Though desirous of maintaining their distinct cultures and languages, those from the Amazon region have little interest in separating or isolating themselves from national governance or economic development. They simply want to participate as distinct but equal peoples. Dialogue and consultation on Ecuador’s impressive 2008 Constitution, as well as earlier national legislation and ratification of international human rights norms has fallen way behind. The 2008 constitution greatly expanded collective land and self-determination rights through a new category, Circumscribed Indigenous Territories(CTI). From a legal perspective, CTI self-determination claims simply seek what human rights lawyer James Anaya writes is the “foundation” of human rights, self-determination, currently linked to lagging advances on the related right to Free, Prior, Informed Consent (FPIC) for any development work or other territorial interventions.
As another indigenous rights lawyer Jérémie Gilbert clarifies, such self-determination simply seeks the internal “right to effective political participation within States’ borders,” not some controversial external claim regarded as “separatism.” These rights were even more recently supported by the Inter-American Commission on Human Rights’ 2015 report Indigenous Peoples, Afro-Descendent Communities, and Natural Resources: Human Rights Protection in the Context of Extraction, Exploitation, and Development Activities.

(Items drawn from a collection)
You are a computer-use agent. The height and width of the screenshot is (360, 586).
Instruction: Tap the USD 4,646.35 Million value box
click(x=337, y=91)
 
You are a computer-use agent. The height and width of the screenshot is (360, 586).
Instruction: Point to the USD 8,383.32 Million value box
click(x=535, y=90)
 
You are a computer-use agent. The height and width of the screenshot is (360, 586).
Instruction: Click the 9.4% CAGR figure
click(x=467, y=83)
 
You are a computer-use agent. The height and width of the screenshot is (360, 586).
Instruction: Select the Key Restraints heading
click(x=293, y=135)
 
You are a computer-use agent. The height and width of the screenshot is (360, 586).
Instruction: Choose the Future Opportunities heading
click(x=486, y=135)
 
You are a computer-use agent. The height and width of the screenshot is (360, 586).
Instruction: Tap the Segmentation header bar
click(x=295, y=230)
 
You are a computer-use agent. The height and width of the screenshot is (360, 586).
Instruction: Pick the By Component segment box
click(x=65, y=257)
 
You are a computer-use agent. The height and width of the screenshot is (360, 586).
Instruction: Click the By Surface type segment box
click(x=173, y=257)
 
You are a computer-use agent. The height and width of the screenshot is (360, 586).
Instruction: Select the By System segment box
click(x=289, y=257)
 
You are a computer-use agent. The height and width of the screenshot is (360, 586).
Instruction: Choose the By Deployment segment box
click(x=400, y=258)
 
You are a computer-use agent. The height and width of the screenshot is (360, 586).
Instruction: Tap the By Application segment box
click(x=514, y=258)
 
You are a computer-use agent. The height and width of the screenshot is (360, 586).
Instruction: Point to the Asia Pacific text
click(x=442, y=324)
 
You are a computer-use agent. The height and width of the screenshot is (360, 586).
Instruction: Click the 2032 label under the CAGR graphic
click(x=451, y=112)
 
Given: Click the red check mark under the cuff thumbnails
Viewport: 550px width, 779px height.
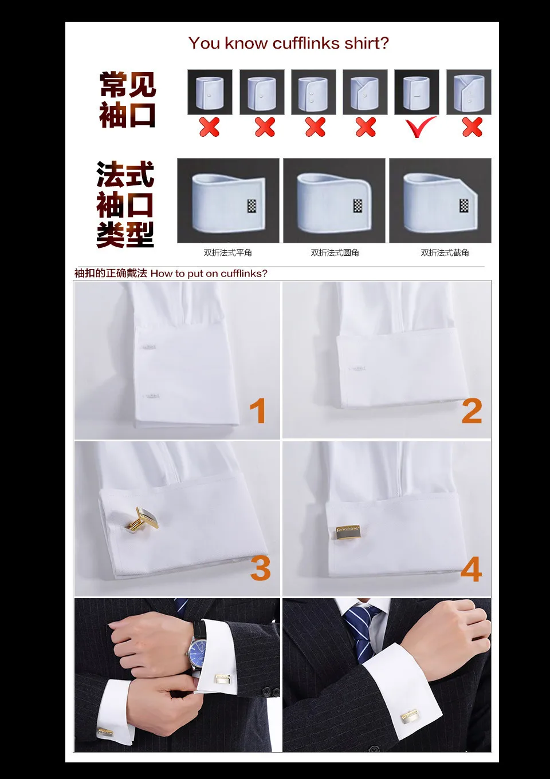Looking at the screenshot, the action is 420,126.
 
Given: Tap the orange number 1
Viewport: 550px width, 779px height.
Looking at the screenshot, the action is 258,411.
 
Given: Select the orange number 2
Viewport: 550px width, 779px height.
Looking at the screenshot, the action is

Exercise instructions: Carry on the passage about Indigenous self-determination rights in Ecuador's Amazon region, starting right after its final sentence. The items aren't needed for anything here.

Result:
But, in Ecuador no local CTI request has yet been recognized. Nor is appropriate prior consultation acceptably carried out. While Jaime Vargas warmly accepted President Lenin Moreno’s offer for open dialogues, specific territorial self-determination claims often require historical, social and cultural contextualization. That is: How do indigenous peoples understand their “territory?” How long have they claimed it? How might others understand it? Since land and resource claims will be discussed under new, broadly democratic, laws---not simply denied or awarded by the state as in the past—ethnography and history can help to bridge such logical questions.
Early Territorial Claims: Arajuno
One large Ecuadorian Amazon indigenous community, Arajuno, located on the border between Pastaza and Napo provinces, has submitted a CTI claim and awaits dialogue. With and for the local indigenous federation, theAssociation of Indigenous Communities of Arajuno(ACIA), as well as the founders of the local natural resource cultural center, Puka Rumi, I am currently helping to detail their historical, social and cultural responses to the broad questions above, largely through recent and earlier (mid-1970s) conversations and ethnographic work, as well as written sources.
By tracing the area’s settlement and growth largely from atop the hands and through the eyes of Arajuno’s founders and current leaders, many of whom are direct descendants of the original arrivals, a culturally defined understanding of territory and its importance is clear. Understanding kin-based and spiritually-shaped space, as well as simple long-term residence, help to support not only the historical claims of Arajuno but those of many other indigenous communities of the Upper Napo region seeking formal recognition of self-determination through their CTI. In brief, past history can assist future dialogue.
Early Arrivals: How and why?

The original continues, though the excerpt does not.